La situazione è complicata dai vincoli proprietari ancora in mano al Barcellona: il club mantiene infatti il 20% dei diritti su Ezzalzouli e il 50% su Virgili, ceduti in precedenza per soli 3,5 milioni di euro. Nonostante gli esploramenti tattici su altre piste, Rashford rimane la soluzione prioritaria, con la testata spagnola che sostiene sia già stato raggiunto un accordo sui compensi tra il calciatore e la società. In Inghilterra, però, circolano notizie contrastanti che smentirebbero un'intesa definitiva sui termini contrattuali.

Le incertezze riguardanti Rashford nascono da molteplici fattori. In primo luogo, le difficoltà finanziarie persistenti di una Barcelona costretta a monitorare attentamente i costi. In secondo luogo, la mancanza di garanzie circa la continuità di impiego: quando sono disponibili, Raphinha e Lamine Yamal rappresentano le scelte preferite dalla panchina per le corsie laterali. Recentemente, l'esterno inglese ha avuto spazio in occasione della vittoria per 1-0 contro l'Athletic Club, mentre altri interpreti come Pedri e Robert Lewandowski beneficiavano del riposo in vista dei compiti europei.

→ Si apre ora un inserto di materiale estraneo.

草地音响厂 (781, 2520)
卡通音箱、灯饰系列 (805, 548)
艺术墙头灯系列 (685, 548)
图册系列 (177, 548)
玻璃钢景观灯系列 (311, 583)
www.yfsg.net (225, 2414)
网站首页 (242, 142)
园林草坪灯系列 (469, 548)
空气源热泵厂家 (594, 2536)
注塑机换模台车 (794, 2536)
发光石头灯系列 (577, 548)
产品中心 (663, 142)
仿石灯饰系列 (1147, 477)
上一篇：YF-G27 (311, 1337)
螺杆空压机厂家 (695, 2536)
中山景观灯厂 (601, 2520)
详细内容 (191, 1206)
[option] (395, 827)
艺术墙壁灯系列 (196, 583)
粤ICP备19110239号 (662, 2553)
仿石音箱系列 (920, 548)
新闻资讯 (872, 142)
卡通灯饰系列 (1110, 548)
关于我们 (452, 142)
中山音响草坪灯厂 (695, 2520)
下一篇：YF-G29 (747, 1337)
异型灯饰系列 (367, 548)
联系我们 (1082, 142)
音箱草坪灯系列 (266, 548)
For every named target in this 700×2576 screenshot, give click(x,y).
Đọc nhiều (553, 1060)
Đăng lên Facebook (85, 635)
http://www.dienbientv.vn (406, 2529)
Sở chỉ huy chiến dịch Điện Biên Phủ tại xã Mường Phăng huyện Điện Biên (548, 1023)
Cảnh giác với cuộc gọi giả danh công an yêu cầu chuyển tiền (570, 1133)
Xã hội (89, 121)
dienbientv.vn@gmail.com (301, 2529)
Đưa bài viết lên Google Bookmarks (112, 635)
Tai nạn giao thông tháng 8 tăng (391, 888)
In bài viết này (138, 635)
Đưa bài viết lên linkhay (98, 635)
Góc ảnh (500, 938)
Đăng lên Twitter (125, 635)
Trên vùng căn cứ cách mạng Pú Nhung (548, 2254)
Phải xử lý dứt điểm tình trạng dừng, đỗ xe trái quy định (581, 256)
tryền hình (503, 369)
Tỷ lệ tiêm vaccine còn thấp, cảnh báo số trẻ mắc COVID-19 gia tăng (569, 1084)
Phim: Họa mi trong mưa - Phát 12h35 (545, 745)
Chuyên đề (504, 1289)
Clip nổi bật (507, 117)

Un ulteriore elemento di complessità riguarda i progetti futuri del club. Il Barcellona sta infatti vagliando il mercato alla ricerca di un erede a lungo termine di Robert Lewandowski nel ruolo di attaccante centrale, un impegno che potrebbe richiedere investimenti significativi e alterare le priorità in fatto di budget. Nonostante la ridotta prominenza nelle gerarchie tattiche, l'allenatore Hansi Flick ha pubblicamente riconosciuto che Rashford ha mostrato una reazione esemplare alla panchina, dimostrando professionalità e atteggiamento costruttivo anche quando non convocato.